FUENTE ->
Empiezo a escribir esta reseña sentada en un café, resguardada de una llovizna discreta y fría. El hecho de encontrarme en un café con lluvia no es una situación fortuita, no puede serlo cuando me dispongo a escribir sobre Lluvia (Barcelona: Candaya, 2006), de Victoria de Stefano. Escrita con su tono personal, sutil y preciso, sobrio y reflexivo, cuidadoso del buen trato de las palabras, la novela de Victoria de Stefano se estructura en dos partes. La primera, narrada desde la voz de una mujer, Clarice, que escribe en la tranquilidad de su estudio, resguardada de los estruendos del aguacero. Soledad y resguardo que son alterados por la presencia de José, el jardinero, que irrumpe desde el afuera para protegerse del chaparrón. La segunda parte está construida en forma de diario, un diario donde la curiosidad de Clarice pone a dialogar la angustia heideggeriana con la experiencia femenina del parto. En ambas partes la novelista trajina con su oficio narrativo, yendo y viniendo entre la cotidianidad de la casa, husmeando las inquietudes teóricas de Bataille y Walter Benjamin, recorriendo los vericuetos narrativos de Faulkner y Kafka, y mirando el mundo del afuera con sus aceras rotas, violentadas por las raíces de los árboles. Un mundo transitado por mendigos y soledades anónimas.
La Lluvia de Victoria de Stefano tiene la fuerza para arrastrarme hasta la ficción y las preocupaciones de Virginia Woolf y Teresa de la Parra, pues estas tres mujeres escriben desde una conciencia de género y reflexionan desde su condición de escritoras. La mujer que escribe en Lluvia se desplaza desde su estudio, ubicado en la parte alta de la casa, va hasta la cocina y se cerciora de la consistencia y buen sabor de la comida que prepara. La mujer que escribe no discrimina a la otra que cocina. La una complementa a la otra y entre ambas buscan las palabras que puedan asaltar el papel:
Ensarta los trozos, examina su color y su textura, les da vuelta, cata con la punta de la cuchara de madera la sazón de su jugo todavía aguado. Se imagina ser Miss Moore, Miss Dickinson, Miss Barret, Miss Emily Brontë y un montón de mujeres presentes y pasadas cuidando de sus platos e intentando desmenuzar los versos que aún se resistían a integrarse en el poema (p.37).

MATERIAL PROPORCIONADO ->
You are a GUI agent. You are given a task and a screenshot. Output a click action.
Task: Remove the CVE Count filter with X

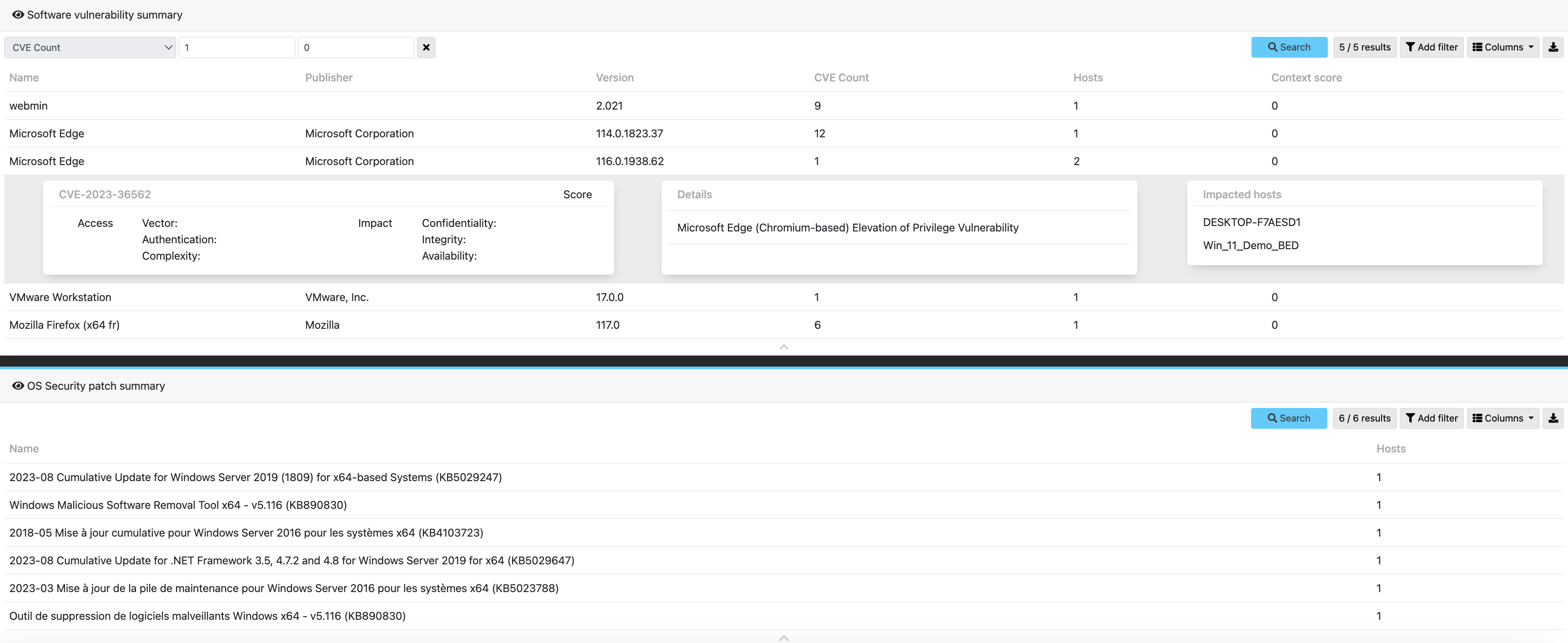(x=426, y=47)
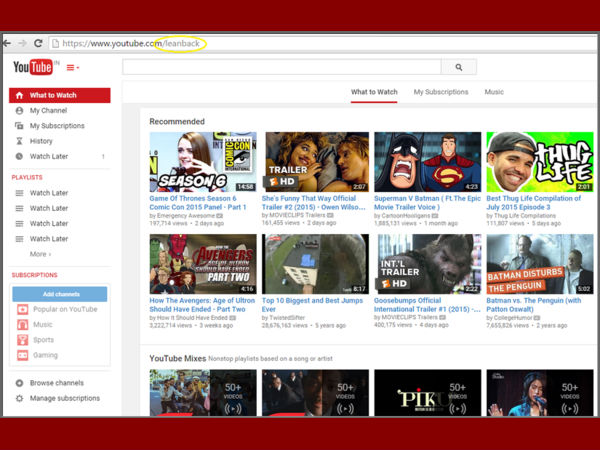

TAREAS ->
#1 Según la reseña sobre Lluvia, ¿quién irrumpe desde el afuera para protegerse del chaparrón?
#2 Prolonga la reseña sobre Lluvia de Victoria de Stefano a partir de su última frase.

RESPUESTAS ESCRITAS ->
#1 José, el jardinero.

#2
Quien narra, entre hojas con anotaciones y aromas a hierbas culinarias, no solamente se imagina ser una de esas mujeres pasadas y presentes, sino que es feliz en la conciencia de ser parte de ese universo femenino. Y como autora moderna se posesiona de un lugar en la casa, autónomo, propio, territorio celoso y privado; lo hace sin negarse a ser partícipe del resto de los requerimientos de la vida ordinaria. La habitación propia de Clarice y de Stefano les sirve para encarar su oficio y emprender sus búsquedas e inquietudes sobre el lenguaje y la escritura.
A lo largo de toda la novela la narradora se detiene sobre los detalles del mundo circundate y se para frente a sí misma para preguntarse y exigirse, porque para ella la escritura no es solamente un medio de expresión:
El proceso del lenguaje escrito es más reflexivo y amplio, las palabras hay que rumiarlas, decantarlas, suplantarlas, alisarlas, ubicarlas e intencionarlas adecuadamente en beneficio de la progresión del período en el que se gesta el pensamiento. El lenguaje escrito tiene que ver más con las profundas modificaciones que derivan de la necesidad de poner a punto la realización de una meta que de la necesidad de expresarse. Para expresarse basta el grito (pp.113-114).
La novelista lee, se pelea con lo escrito, lo tacha, siente que ha perdido tiempo en párrafos tan pobres. Piensa en otros autores, también en músicos, en pintores y filósofos. Entonces se asoma a la ventana para oler el agua que cae afuera de su habitación, y al hacerlo viaja a una memoria distante, para observarse asomada en un balcón italiano, tan joven y lejana, y preguntarle a esa muchacha si ha podido encontrar las palabras adecuadas para escribir una historia que al menos no se avergüence de leer en el futuro, cuando esté metida en una casa de tejas, con una lluvia que no cesa.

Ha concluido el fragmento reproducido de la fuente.